You have the rights listed above, plus the right to limit use of sensitive personal information (which we generally do not collect).
Do Not Sell or Share My Personal Information link available where required.
Virginia/Colorado/Connecticut/Utah: Similar rights to access, delete, correct, and opt out of targeted advertising and profiling.
EEA/UK/Switzerland (GDPR): You may contact us to exercise rights or lodge a complaint with your authority. Where we transfer data outside your region, we use appropriate safeguards (e.g., SCCs).
11) Children
Our services are not directed to children under 13 (or the age required by local law). We do not knowingly collect data from children. If you believe a child provided data, contact us to remove it.
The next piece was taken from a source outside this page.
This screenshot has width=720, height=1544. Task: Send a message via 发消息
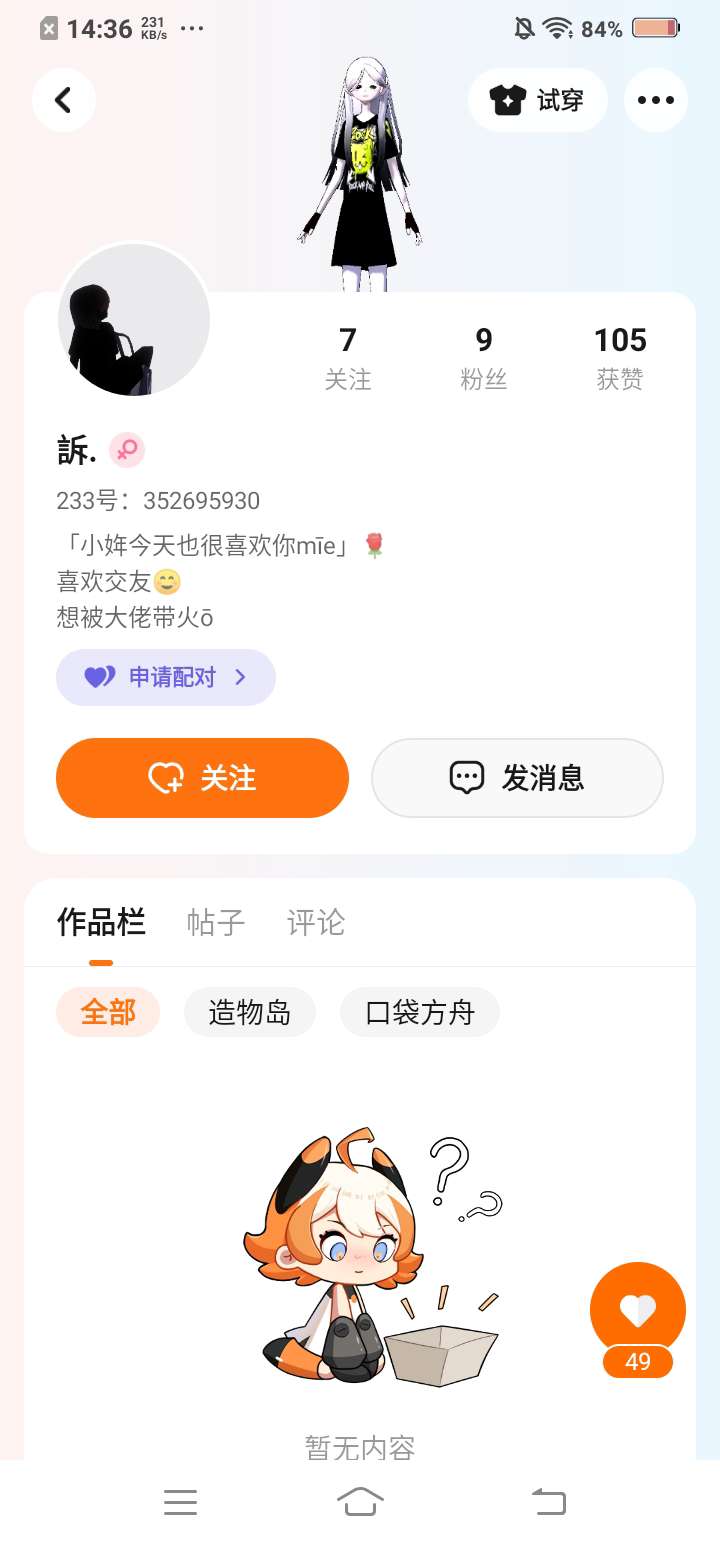[517, 778]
12) Service-specific notes
AI chatbots & voicebots
We store chat transcripts and, if enabled, call recordings to improve service quality, provide handoff to staff, and maintain records.
We configure data retention, redaction, and fallback-to-human settings with each client.
If you interact with a client’s bot on their site or phone line, your data may be shared with that client’s CRM and communication tools.
“Smart” websites & SEO
We use performance and diagnostic data (e.g., Core Web Vitals) to optimize speed, accessibility, and conversions.
We implement structured data (schema) to qualify for rich results and voice/AI answers.
Automation & workflows
With consent, we send SMS/email confirmations, reminders, and review requests.
You can opt out at any time via links or by replying STOP (SMS).
Lead generation & ads
We use UTM parameters, pixels, and call tracking to measure campaigns.
We don’t share PII with ad platforms unless you’ve given consent and it is allowed by platform policies.
Reputation management
We help request, monitor, and respond to reviews. Public reviews are governed by each platform’s policies.
Google Business Profile
We may request manager access to optimize your listing, posts, services, and Q&A.
We track calls, website clicks, and direction requests via GBP Insights and UTMs.
13) International transfers
If you access our services from outside the United States, your information may be processed in the U.S. and other countries. We use appropriate safeguards for cross-border transfers where required.
14) Third-party links and integrations
Our site and deliverables may link to external sites or embed third-party tools. Their privacy policies govern those services.
15) Changes to this Policy
We may update this Policy to reflect changes in laws or our practices. We’ll post the new date above. If changes are material, we’ll provide additional notice (e.g., banner or email).
16) Contact us
VSG Group LLC
Cleveland, Ohio, USA
Email: [email protected]
For data rights requests: [email protected] (subject: “Privacy Request”)
If you prefer mail, please email us for a mailing address.
17) Additional notices (telemarketing/SMS)
By providing your phone number and opting in, you consent to receive SMS/text messages and calls (including automated or prerecorded messages) related to your inquiry or services. Message and data rates may apply. You can opt out at any time by replying STOP.
18) Data Processing Addendum (business clients)
If you are a business client seeking a DPA (including SCCs), contact [email protected]. We’ll provide our standard DPA and list of subprocessors on request.
19) Your responsibilities (clients)
If you use our services with your customers’ data, you are responsible for:
Providing your own privacy notice,
Obtaining necessary consents,
Configuring retention and permissions, and
Honoring data subject requests in your systems.